I checked the photo as Austin arrived, and saw that the birds were out of focus. So I got out of the truck to get a better photo …. when the sentry came to me and told me “Taking pictures is not allowed.” Not allowed! Of a chicken food factory! ha ha ha ha ha.
HAPPY CHICKEN RIDES AGAIN
This is why Austin needed the chicken food in Suva: to give to a gentleman who just received a batch of happy chickens.
The gent is a chief from Kadavu Island, the island where they set up the first permanent no-take area/marine park. Austin had wanted to reward this place with the chicken project and was exceedingly happy to find that the chief, who he has known for 16 years, was visiting Nausori.
So Austin have him about six dozen chicks, a bag of feed and instructions for how to build the pen and care for the chicks.
IN BACKED UP TRAFFIC
We don’t have traffic jams in Sigatoka, but cars do get backed up around Suva pretty often. Stuck for a few minutes returning from the happy chicken run, Austin noticed these white things. What are they? Ideas, anybody?
My enterprising daughter-in-law heard that cabbages were selling for $10/sack and so she decided to buy a few bags to send with a relative back to Lautoka, to start a vegetable stall business there. We drove to a big field beside the river, but the proprietor wanted $15/sack. The $10 cabbages were ACROSS the river.

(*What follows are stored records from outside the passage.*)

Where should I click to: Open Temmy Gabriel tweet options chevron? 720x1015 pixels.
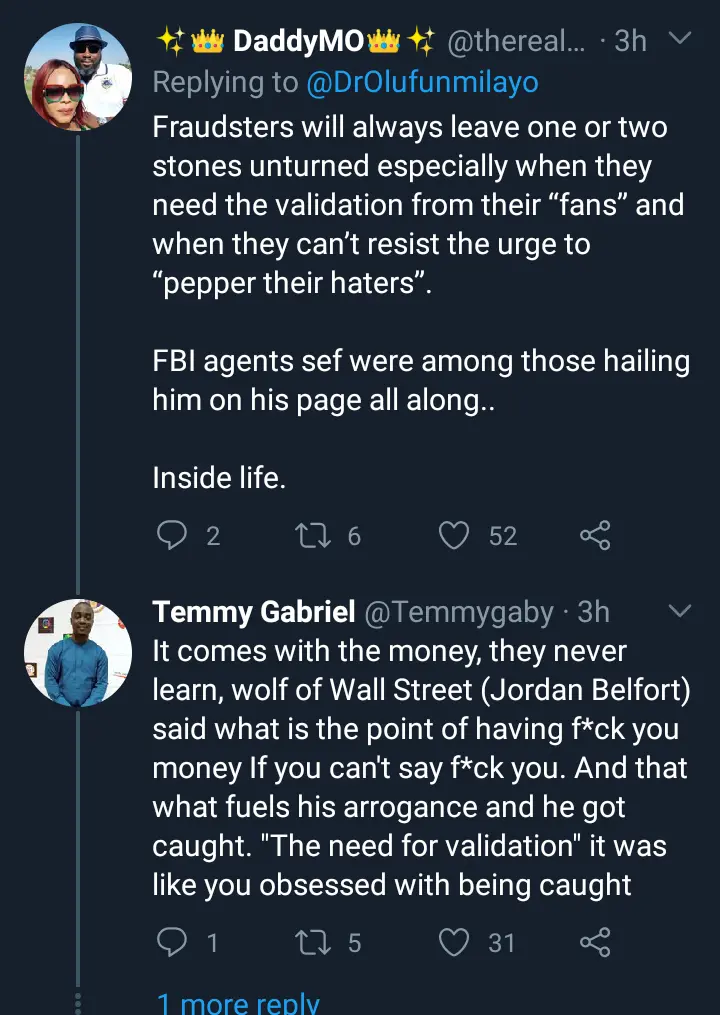click(x=679, y=610)
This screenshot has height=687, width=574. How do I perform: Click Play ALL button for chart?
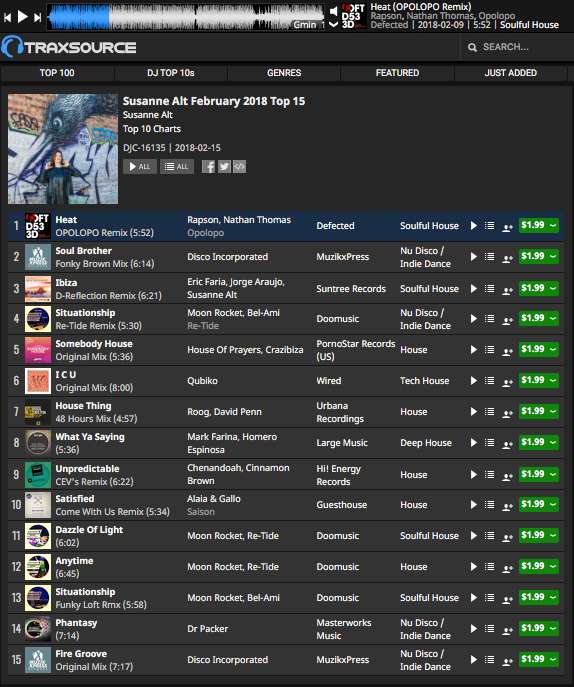[x=140, y=166]
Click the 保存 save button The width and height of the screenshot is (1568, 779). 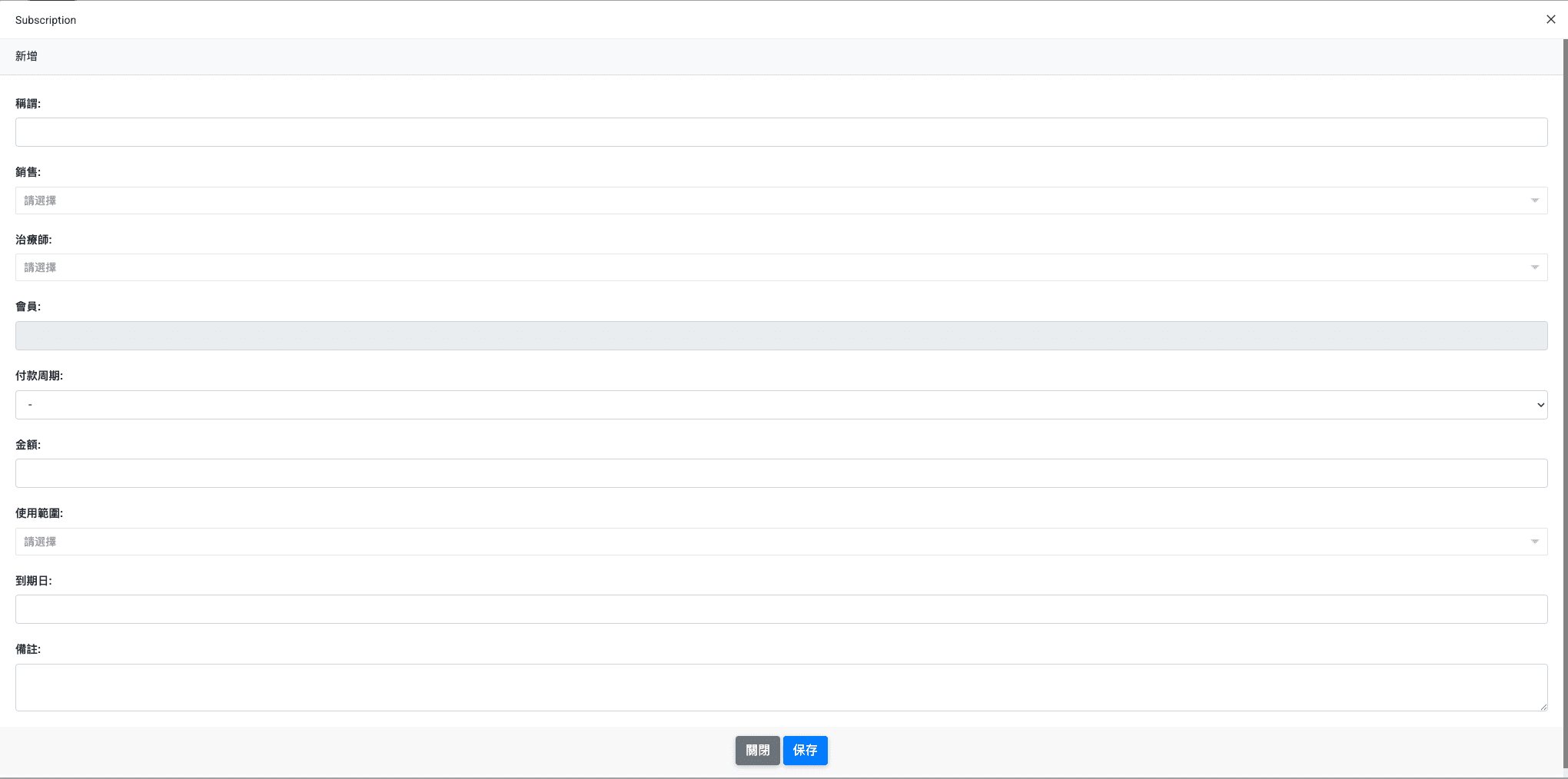[805, 751]
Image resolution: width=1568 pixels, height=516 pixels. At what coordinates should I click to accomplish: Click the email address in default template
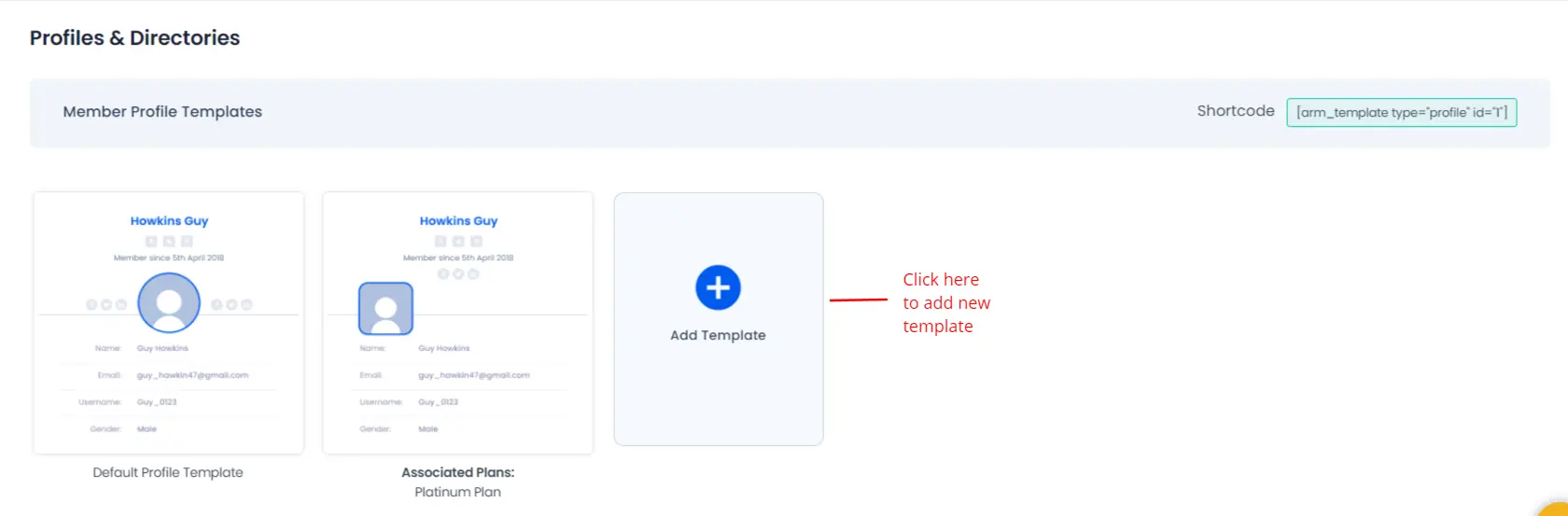(192, 375)
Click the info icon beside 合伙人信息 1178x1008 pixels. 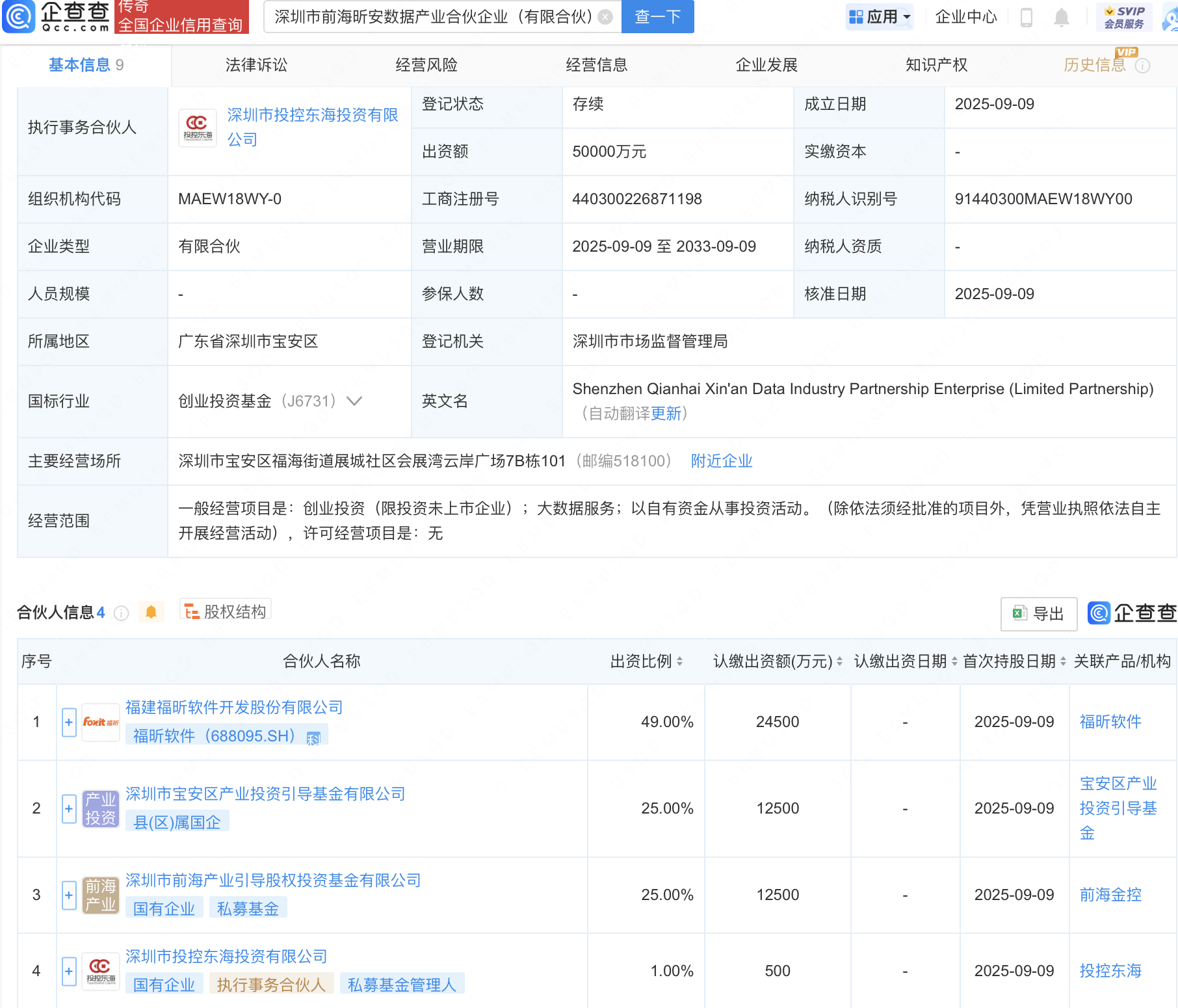click(122, 613)
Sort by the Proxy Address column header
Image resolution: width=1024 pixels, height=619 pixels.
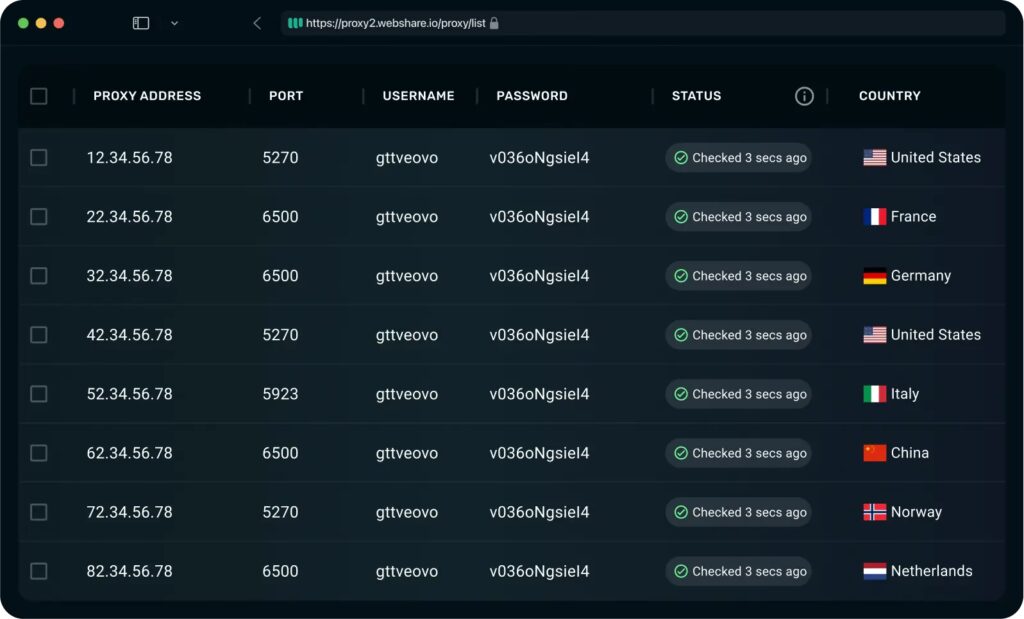147,96
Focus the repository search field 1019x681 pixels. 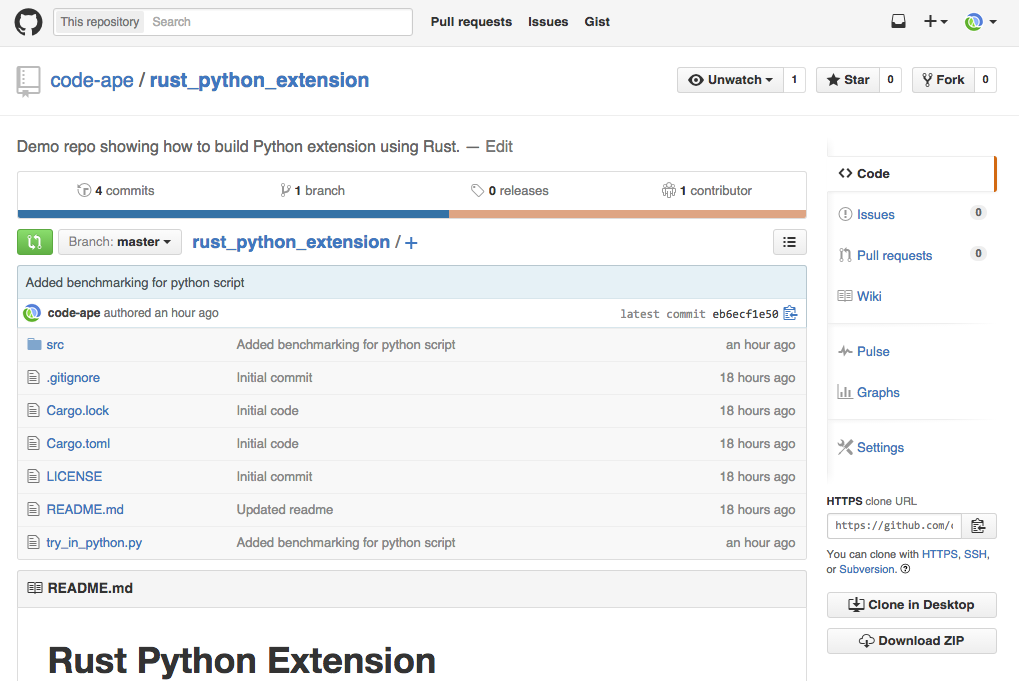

So we drove down to the river’s edge. The river is low and trucks routinely drive across. But I had not done it and was feeling cowardly. So in this photo you see Monica, her aunty and several guides wading across.
I just stayed in the truck, watched the wildlife, and kept thinking how I should have brought a book. But, guess what – the middle-manning was huge success! They got a $50 profit from $65 of vegetables. No doubt this will be happening again.
THE SOLUTION TO ALL YOUR PROBLEMS !!
In our post office box in Suva. I know! I know! It seems too good to be true!
And THIS one can even fix family arguments and get your husband back from another woman. (I wonder if there are any poisons involved?)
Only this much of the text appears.